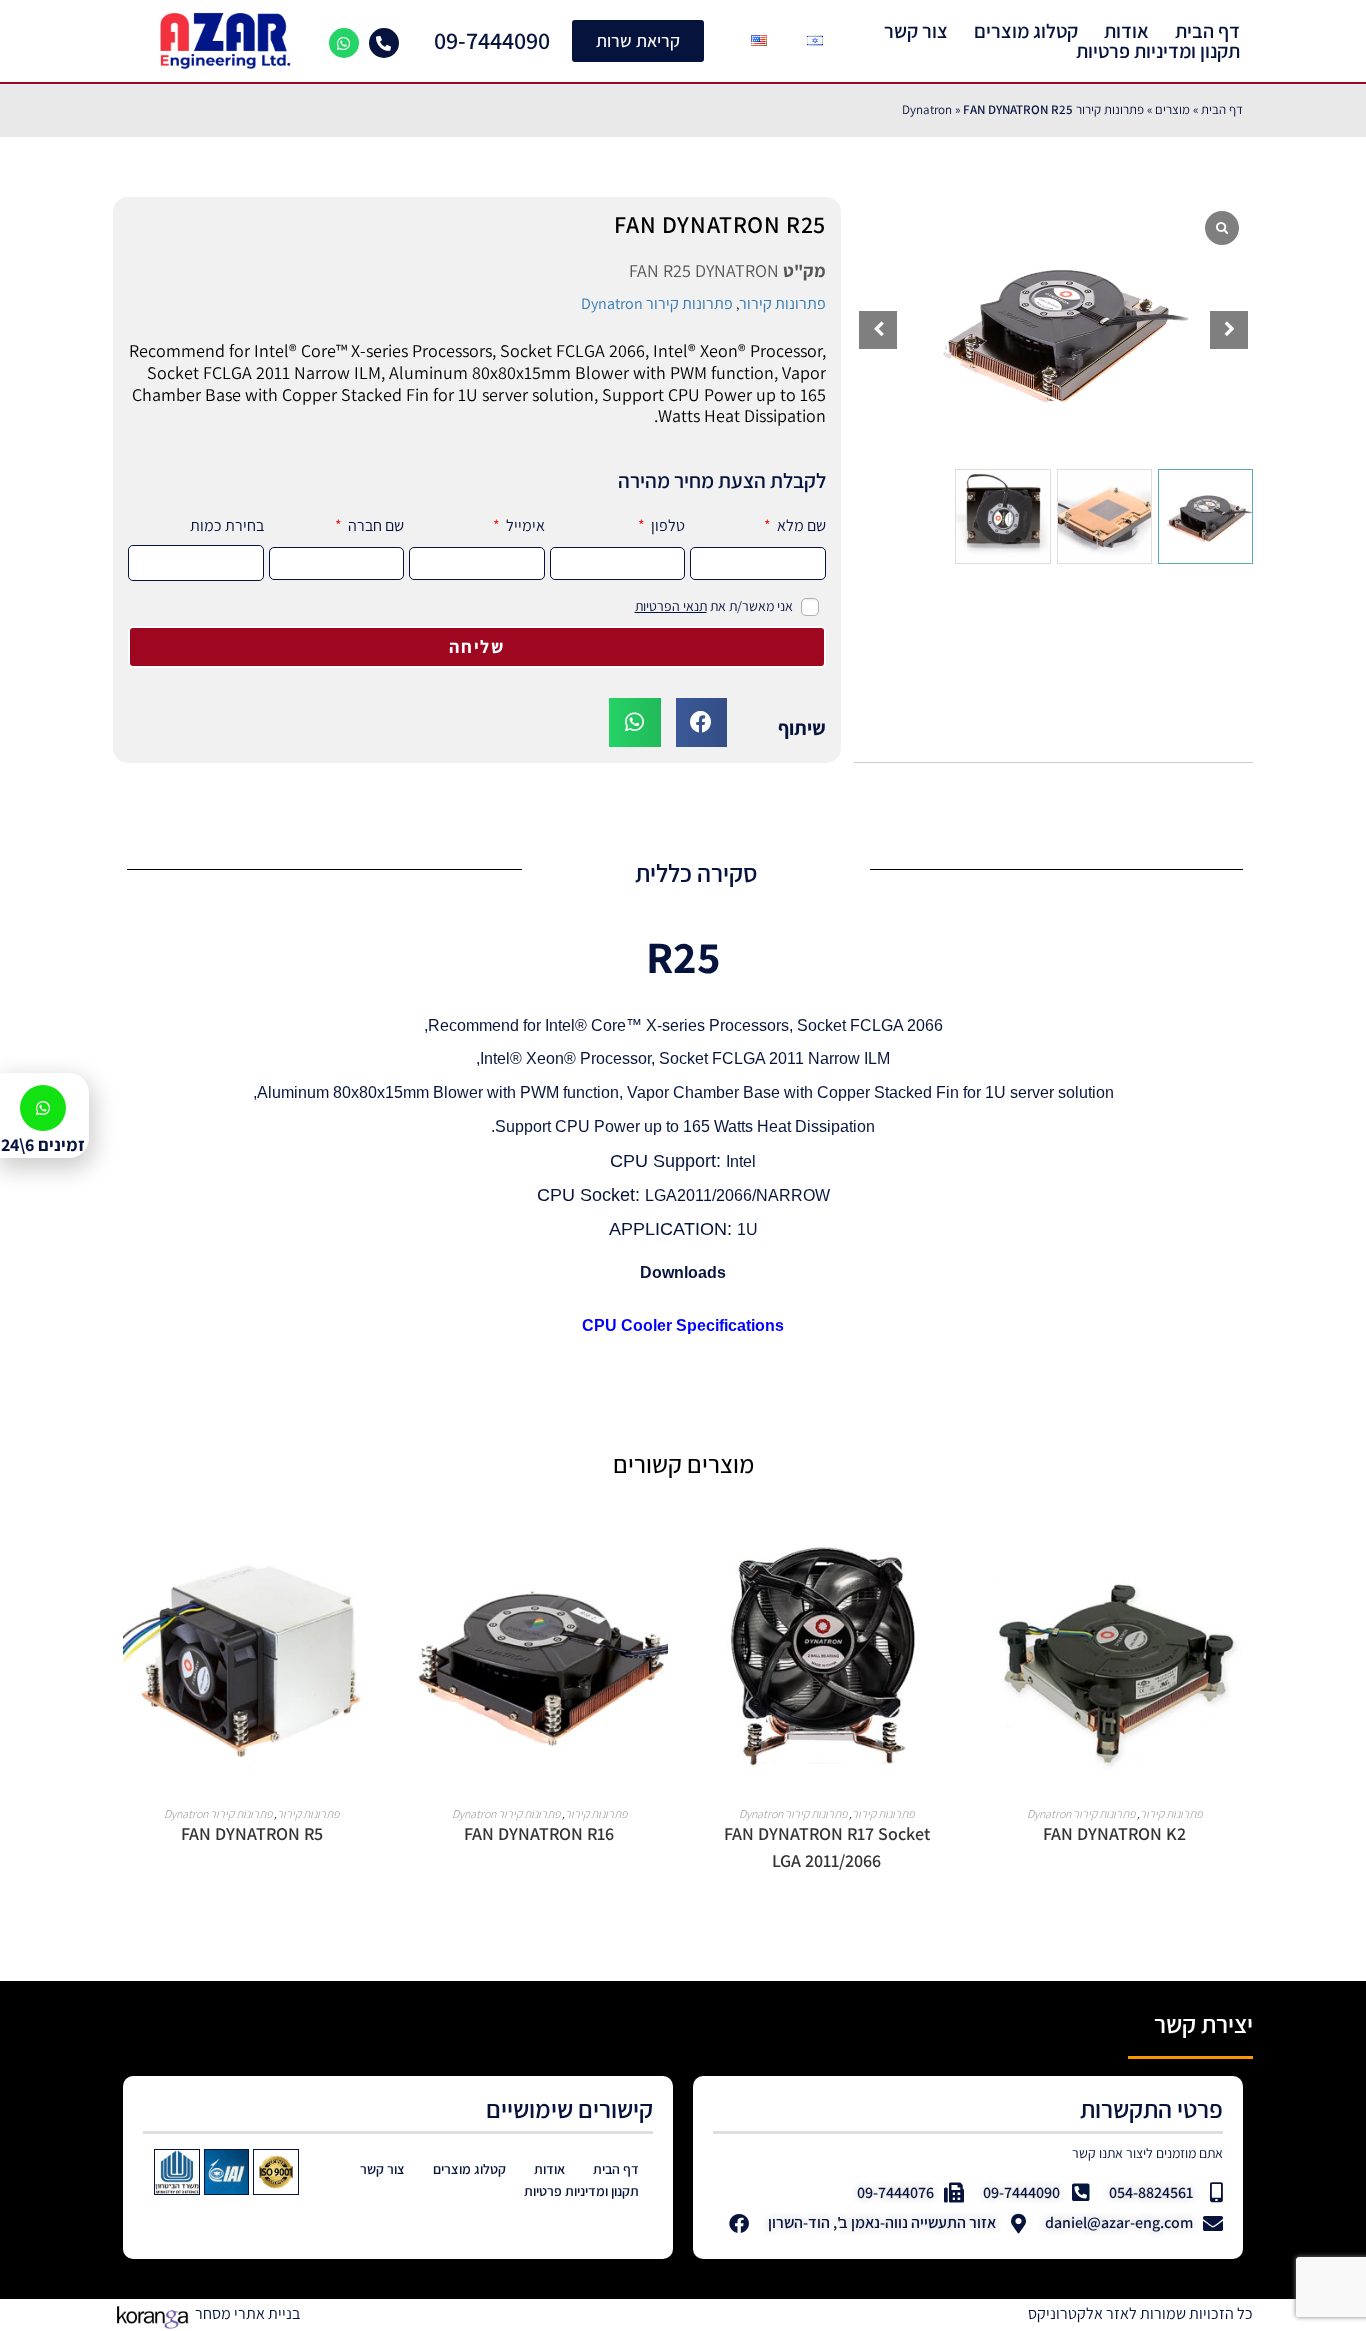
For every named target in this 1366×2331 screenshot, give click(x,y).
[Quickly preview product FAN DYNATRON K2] (996, 1566)
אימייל (524, 525)
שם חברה (374, 525)
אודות (1126, 31)
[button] (1229, 330)
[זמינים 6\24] (43, 1108)
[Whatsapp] (344, 43)
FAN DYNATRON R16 (539, 1833)
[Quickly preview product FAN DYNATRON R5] (133, 1566)
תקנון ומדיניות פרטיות (1158, 51)
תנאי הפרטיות (671, 606)
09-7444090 (492, 40)
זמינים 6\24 (43, 1144)
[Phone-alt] (384, 43)
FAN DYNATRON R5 (252, 1833)
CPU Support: (668, 1161)
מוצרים (1172, 109)
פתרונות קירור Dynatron (657, 303)
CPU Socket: (591, 1195)
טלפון (666, 525)
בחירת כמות (227, 525)
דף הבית (1207, 31)
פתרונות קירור (782, 303)
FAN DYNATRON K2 (1114, 1833)
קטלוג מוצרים (1026, 31)
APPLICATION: (673, 1229)
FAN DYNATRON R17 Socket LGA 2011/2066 (827, 1847)
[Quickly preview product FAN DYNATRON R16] (421, 1566)
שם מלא (800, 525)
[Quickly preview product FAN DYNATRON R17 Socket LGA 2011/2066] (708, 1566)
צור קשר (916, 31)
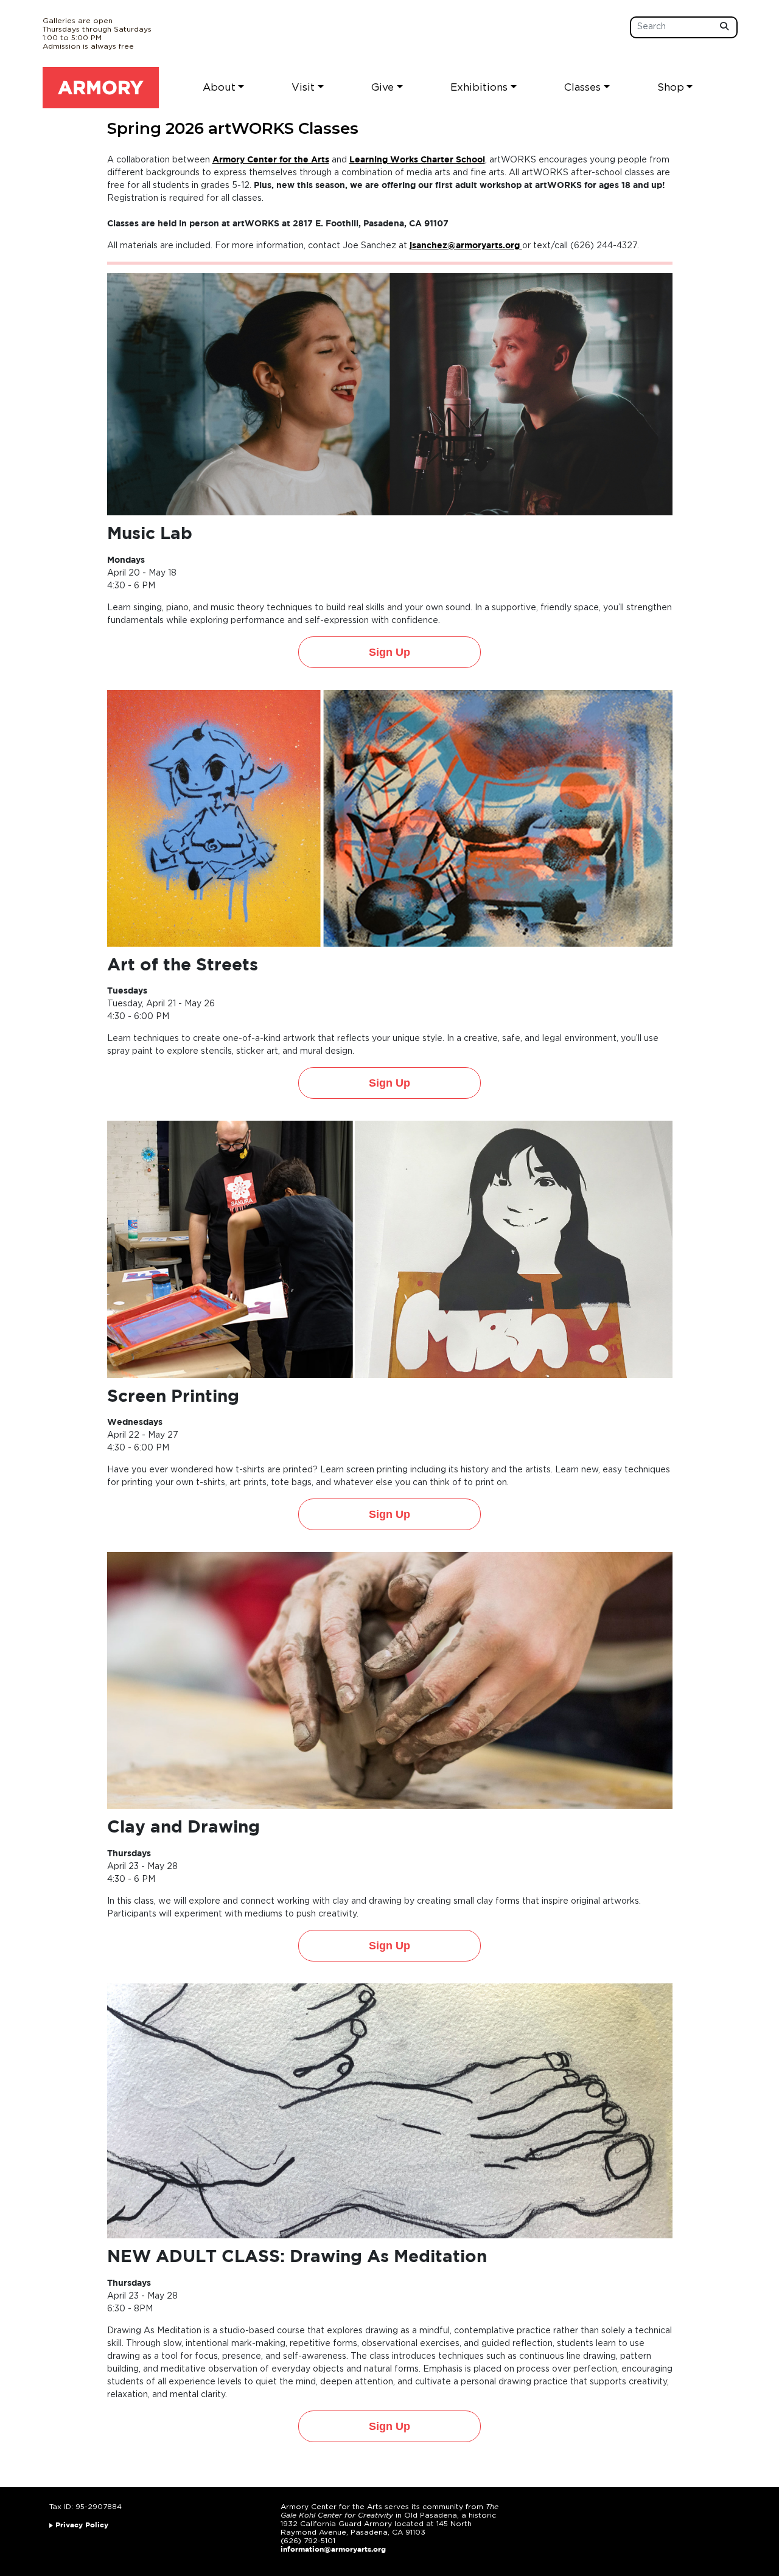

◇ ◇ ◇ ◇ ◇

▶ _Problem details_
Omit the pictures, then extract verbatim only those lines that fall between the line containing "CPU Socket: (591, 1195)" and the final line of the records above, both included.

▶ _Problem solution_
CPU Socket: (591, 1195)
טלפון (666, 525)
בחירת כמות (227, 525)
דף הבית (1207, 31)
פתרונות קירור (782, 303)
FAN DYNATRON K2 (1114, 1833)
קטלוג מוצרים (1026, 31)
APPLICATION: (673, 1229)
FAN DYNATRON R17 Socket LGA 2011/2066 (827, 1847)
[Quickly preview product FAN DYNATRON R16] (421, 1566)
שם מלא (800, 525)
[Quickly preview product FAN DYNATRON R17 Socket LGA 2011/2066] (708, 1566)
צור קשר (916, 31)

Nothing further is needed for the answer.